* **ASSIGNMENT**: Look in the data below for the line that has "Facebook (87, 1149)", then print exactly every line from there through the line that has "[YouTube opens in a new window.]", leaving pictures out.

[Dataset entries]
===

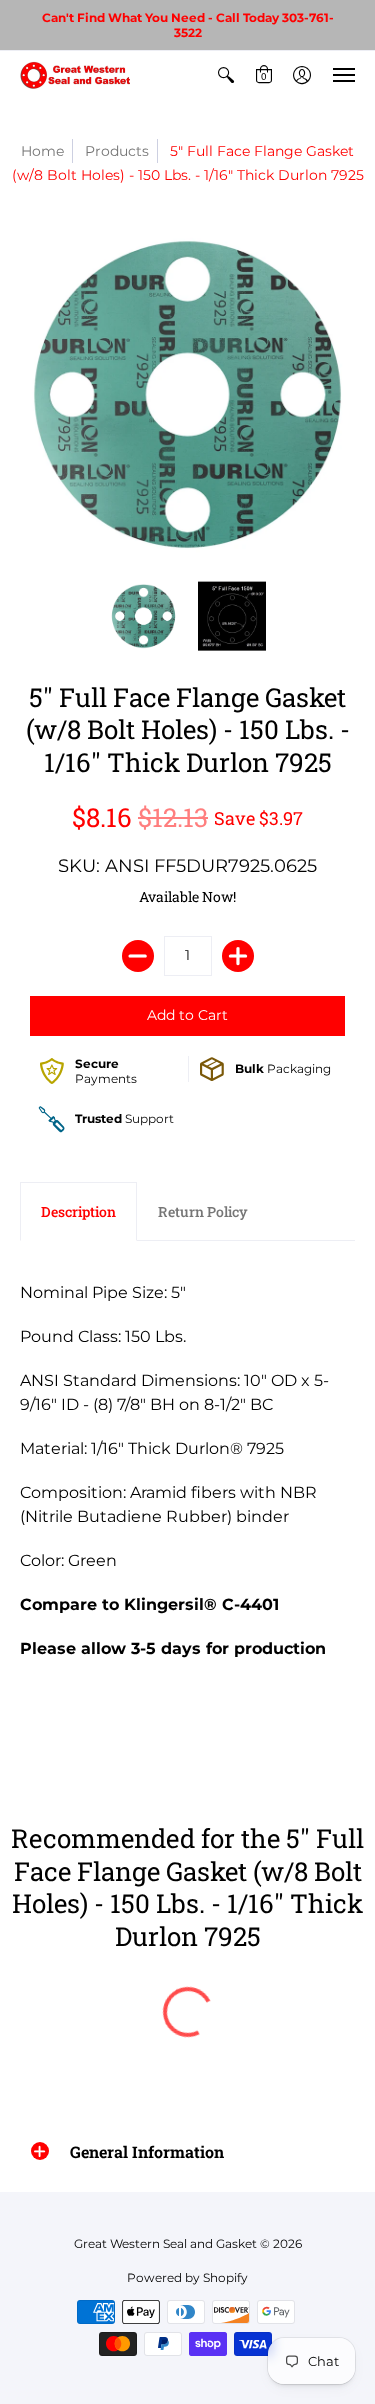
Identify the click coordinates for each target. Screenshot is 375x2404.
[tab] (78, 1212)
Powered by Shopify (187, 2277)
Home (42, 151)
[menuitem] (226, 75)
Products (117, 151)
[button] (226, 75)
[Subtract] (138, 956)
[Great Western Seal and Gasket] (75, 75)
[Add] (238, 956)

===

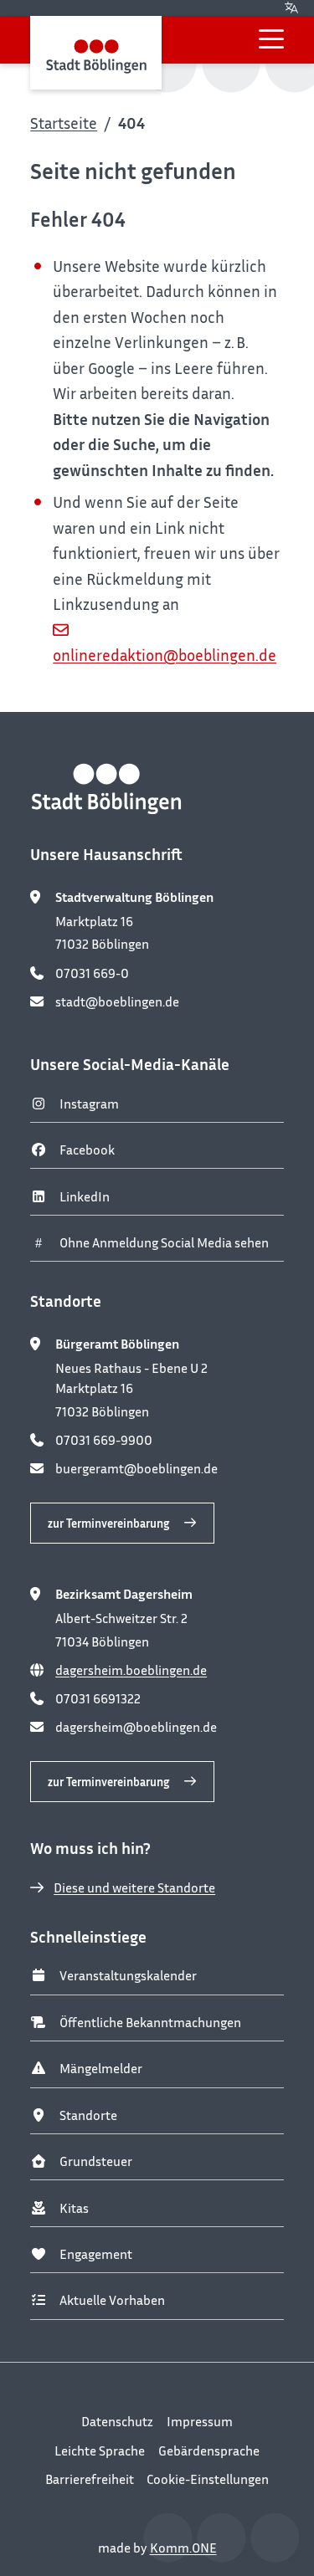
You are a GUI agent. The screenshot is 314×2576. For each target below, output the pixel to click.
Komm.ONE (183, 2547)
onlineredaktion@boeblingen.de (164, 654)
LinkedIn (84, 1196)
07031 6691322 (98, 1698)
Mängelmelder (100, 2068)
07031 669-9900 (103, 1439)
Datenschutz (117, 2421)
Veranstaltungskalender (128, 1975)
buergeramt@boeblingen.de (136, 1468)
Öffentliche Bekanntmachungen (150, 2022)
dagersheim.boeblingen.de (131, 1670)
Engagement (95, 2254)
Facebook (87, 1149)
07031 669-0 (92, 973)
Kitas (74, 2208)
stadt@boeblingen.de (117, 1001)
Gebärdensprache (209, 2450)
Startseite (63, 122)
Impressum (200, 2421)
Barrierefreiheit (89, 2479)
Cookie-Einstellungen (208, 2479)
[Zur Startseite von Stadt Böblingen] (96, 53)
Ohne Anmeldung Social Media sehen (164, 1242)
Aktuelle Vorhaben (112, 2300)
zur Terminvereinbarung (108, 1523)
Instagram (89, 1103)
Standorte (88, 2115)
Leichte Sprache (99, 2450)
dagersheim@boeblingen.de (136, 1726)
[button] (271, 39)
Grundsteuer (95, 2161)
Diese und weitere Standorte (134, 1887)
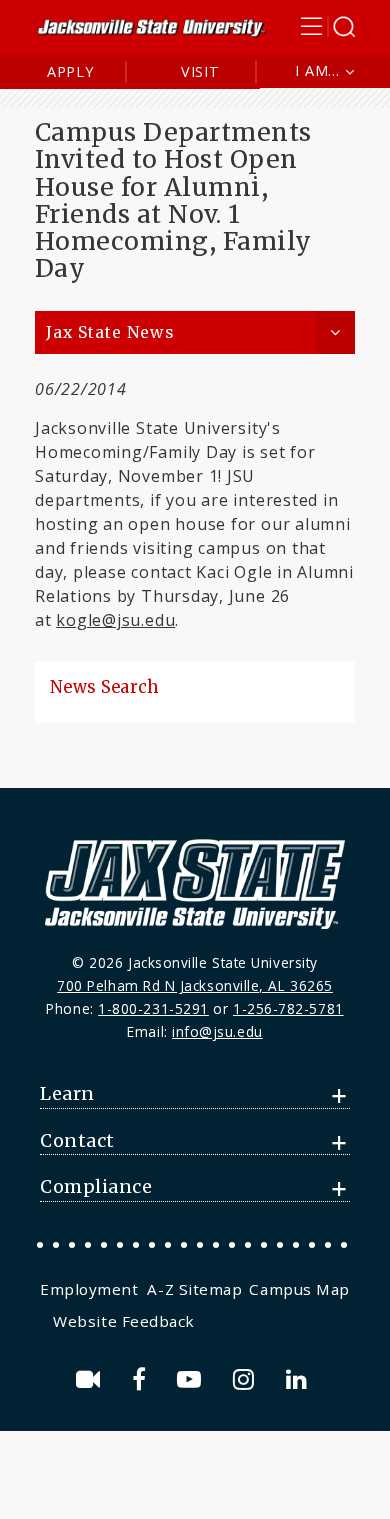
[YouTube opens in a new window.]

===

* **RESULT FOR THIS EXERCISE**:
Facebook (87, 1149)
07031 669-0 (92, 973)
Kitas (74, 2208)
stadt@boeblingen.de (117, 1001)
Gebärdensprache (209, 2450)
Startseite (63, 122)
Impressum (200, 2421)
Barrierefreiheit (89, 2479)
Cookie-Einstellungen (208, 2479)
[Zur Startseite von Stadt Böblingen] (96, 53)
Ohne Anmeldung Social Media sehen (164, 1242)
Aktuelle Vorhaben (112, 2300)
zur Terminvereinbarung (108, 1523)
Instagram (89, 1103)
Standorte (88, 2115)
Leichte Sprache (99, 2450)
dagersheim@boeblingen.de (136, 1726)
[button] (271, 39)
Grundsteuer (95, 2161)
Diese und weitere Standorte (134, 1887)
[YouTube opens in a new window.]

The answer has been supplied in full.